I was born in Jordan to a French dad and a Filipina mom. At the time, my dad was working for a French company based in Jordan and we lived there for a few years. Then, we lived in other countries very briefly before moving to France. We stayed here a few more years before my mom begged my dad to move to the Philippines. At that time, she claimed that she wanted to be closer to her family. However, a month after our arrival in the Philippines, she was diagnosed with stage 4 breast cancer. I later realised that that was probably the main motive for our move. Unconsciously or not, she knew she was sick and needed to get back to her roots. Everything changed after that. The next 8 years of my life included after school and weekends at doctors's offices and hospital stays. Thankfully, I had a group of friends, "my barkada" as we say in Filipino, who made life bearable and gave me a semi-normal kind of childhood. I was 8 years old when my mom was first diagnosed and 16 years old when she passed away. This is when I met my husband. I haven't been blessed with a lot of nice family memories - I can only count those on one hand I think, but I was never alone. I've been blessed with people around me to support and comfort me. And years later, I was even blessed with a miracle baby, who has given me more than she'll ever realize.
This will be my first time going to the Philippines after leaving 10 years ago. There was a first attempt to go back in 2019, but my gut told me that I couldn't, so the Husband went while our daughter and I stayed here. This time around I prepared myself for it by joining in making plans with my sisters-in-law and telling myself that I would go slowly but surely with my feelings. Everything was okay up until about a month ago when I had a panic attack. And that's when I started losing my hair and nail.
So what is it about going home that bothers me so much? I talked to a friend about this and she says that she read somewhere that this is often linked to unhealed trauma which then drains one's life source. Perhaps she's right. Because yeah, I do have unhealed trauma. I know I do. I mean, how else would you explain why I never ever go to the doctor's office. I can do online checkups, but the doctor's waiting room is a very hard place for me to be. I start feeling claustrophobic and light-headed and I just feel so bad. And that's just one of the many things I can think of.
But what ultimately tears me apart is that the Philippines is my happy place. There's so much I miss about it. Sometimes I look at photos online and it almost feels like this whole other place on another planet, but at the same time it's so close to my heart. I want to reconnect. Because the truth is, once you've lived in another country for so long, especially a western country like France for example, you easily start taking for granted the things you have. "What I have done in my life?!", I'll ask myself on days I start to self-doubt. Well, you, my dear, picked up every single thing you had and moved your family across the world to provide a better future and opportunities for your child and your family. That, I certainly, did.
But going back home also means opening a pandora box of emotions. Because I'm not just mourning my mom, there's my dad too this time. What happens when I see his favorite bench in the mall? Or the Italian restaurant we used to go to all the time? Or the hotel music / lobby lounge which marked a lot of my Friday and Saturday evenings? What happens then?

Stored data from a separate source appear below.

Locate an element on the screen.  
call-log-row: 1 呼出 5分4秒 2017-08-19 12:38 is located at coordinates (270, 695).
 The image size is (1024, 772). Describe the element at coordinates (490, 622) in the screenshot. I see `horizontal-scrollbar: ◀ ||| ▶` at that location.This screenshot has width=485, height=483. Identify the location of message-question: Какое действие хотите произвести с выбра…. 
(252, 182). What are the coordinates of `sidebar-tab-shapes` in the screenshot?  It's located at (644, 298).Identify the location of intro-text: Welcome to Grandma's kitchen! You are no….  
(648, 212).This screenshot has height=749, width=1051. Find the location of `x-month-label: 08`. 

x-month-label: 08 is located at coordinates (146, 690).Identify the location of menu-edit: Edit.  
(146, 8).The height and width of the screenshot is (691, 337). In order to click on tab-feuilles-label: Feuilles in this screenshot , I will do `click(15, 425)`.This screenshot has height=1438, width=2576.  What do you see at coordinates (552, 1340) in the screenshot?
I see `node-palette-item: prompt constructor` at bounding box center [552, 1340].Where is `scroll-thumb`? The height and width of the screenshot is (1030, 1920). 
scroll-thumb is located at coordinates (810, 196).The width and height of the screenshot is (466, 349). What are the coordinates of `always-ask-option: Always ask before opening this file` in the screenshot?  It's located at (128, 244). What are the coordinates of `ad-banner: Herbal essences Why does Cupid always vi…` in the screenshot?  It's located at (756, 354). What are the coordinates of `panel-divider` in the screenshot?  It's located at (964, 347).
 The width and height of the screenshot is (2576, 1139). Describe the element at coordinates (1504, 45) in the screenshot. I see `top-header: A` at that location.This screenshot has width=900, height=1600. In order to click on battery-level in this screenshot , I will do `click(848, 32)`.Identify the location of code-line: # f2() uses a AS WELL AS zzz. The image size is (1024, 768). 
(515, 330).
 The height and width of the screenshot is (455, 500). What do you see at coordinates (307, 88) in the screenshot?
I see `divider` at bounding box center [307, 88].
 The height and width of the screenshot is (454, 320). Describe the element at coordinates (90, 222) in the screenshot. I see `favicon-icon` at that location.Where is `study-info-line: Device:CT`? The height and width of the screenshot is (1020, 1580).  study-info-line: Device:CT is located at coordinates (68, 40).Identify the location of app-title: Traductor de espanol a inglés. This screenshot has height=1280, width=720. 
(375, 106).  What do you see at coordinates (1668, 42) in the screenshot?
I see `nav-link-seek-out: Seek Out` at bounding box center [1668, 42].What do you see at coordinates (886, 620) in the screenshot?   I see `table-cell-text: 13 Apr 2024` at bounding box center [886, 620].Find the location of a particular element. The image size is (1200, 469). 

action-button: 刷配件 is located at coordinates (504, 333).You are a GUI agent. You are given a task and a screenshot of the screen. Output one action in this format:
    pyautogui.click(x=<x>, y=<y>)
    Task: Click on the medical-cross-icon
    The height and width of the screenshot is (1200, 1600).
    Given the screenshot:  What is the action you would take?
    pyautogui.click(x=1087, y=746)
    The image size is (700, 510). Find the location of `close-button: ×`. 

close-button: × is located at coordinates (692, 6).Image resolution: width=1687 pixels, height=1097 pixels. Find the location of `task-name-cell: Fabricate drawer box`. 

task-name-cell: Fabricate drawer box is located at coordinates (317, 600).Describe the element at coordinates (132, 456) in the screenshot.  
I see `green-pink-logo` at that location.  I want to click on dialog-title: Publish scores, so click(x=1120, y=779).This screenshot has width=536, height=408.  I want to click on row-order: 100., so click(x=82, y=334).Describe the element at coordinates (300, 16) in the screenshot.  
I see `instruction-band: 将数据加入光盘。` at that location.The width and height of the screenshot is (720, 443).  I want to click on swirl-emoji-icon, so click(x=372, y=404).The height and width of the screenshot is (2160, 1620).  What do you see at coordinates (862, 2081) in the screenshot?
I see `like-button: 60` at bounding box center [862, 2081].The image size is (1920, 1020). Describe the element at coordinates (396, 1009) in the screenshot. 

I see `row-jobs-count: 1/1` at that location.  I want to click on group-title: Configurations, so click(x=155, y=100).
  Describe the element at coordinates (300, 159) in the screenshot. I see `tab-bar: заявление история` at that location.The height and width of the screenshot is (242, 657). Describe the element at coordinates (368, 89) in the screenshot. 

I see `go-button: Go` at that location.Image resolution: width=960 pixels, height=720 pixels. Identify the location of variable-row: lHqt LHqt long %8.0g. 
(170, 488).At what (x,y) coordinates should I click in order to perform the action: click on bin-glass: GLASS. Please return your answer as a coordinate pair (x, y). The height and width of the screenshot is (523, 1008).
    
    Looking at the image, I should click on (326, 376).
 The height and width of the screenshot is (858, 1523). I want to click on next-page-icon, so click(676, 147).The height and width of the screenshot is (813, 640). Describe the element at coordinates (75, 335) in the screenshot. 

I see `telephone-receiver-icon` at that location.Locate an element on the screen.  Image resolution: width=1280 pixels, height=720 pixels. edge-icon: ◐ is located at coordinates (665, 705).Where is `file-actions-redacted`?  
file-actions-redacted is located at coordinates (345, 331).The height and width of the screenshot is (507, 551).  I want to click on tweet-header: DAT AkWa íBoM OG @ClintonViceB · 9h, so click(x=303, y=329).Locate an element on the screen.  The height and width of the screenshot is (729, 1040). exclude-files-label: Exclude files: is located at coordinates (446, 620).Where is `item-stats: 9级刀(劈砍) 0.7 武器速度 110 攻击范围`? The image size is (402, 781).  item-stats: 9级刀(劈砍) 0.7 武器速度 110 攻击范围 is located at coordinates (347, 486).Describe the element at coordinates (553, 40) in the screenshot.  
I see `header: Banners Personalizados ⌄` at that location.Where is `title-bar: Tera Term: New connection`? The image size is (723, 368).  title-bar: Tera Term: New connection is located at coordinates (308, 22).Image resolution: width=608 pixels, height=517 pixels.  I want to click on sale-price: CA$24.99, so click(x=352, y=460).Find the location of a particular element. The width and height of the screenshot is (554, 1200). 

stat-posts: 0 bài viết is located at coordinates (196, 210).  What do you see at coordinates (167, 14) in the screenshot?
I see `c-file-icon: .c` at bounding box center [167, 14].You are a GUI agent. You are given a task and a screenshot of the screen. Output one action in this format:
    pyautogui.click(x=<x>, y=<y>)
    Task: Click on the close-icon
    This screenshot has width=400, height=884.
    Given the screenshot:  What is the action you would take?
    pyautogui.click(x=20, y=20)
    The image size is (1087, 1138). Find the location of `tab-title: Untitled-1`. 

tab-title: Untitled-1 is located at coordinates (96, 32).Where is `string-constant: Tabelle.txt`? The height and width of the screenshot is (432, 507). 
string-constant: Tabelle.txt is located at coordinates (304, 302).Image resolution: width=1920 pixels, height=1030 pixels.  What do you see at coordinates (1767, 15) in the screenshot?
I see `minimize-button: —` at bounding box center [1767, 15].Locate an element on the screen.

I'm not too sure I want to find out.
But at the same time, our daughter is so pumped up about going to the Philippines and seeing her cousins and aunts and uncles. It would be cruel not to let her go. I thought about staying behind, letting her go with my husband. But I want to see her as she discovers her birthplace with eyes wide open. I want to see her as she learns more of our culture. Of her culture. I want to see her at the beach, drinking her first fresh coconut juice or Filipino mango shake (they're the best by the way) as she tries skim boarding with her dad. In my heart, I know that there's nothing that will stop me from doing that.
So I'm taking one step at a time. Going through each moment as we slowly get to the day we fly. The goal is not to get overwhelmed.
So I am checking off life events are we go - our daughter's last day of school, her brevet test, a close friend's birthday picnic, my cousin's wedding, another close friend's birthday, my sister's birthday, Bogart the Pug's birthday, and slowly tying loose ends at work.
And guess what?
So far, so good. I'm losing less hair and it seems to be growing, as well as my nail.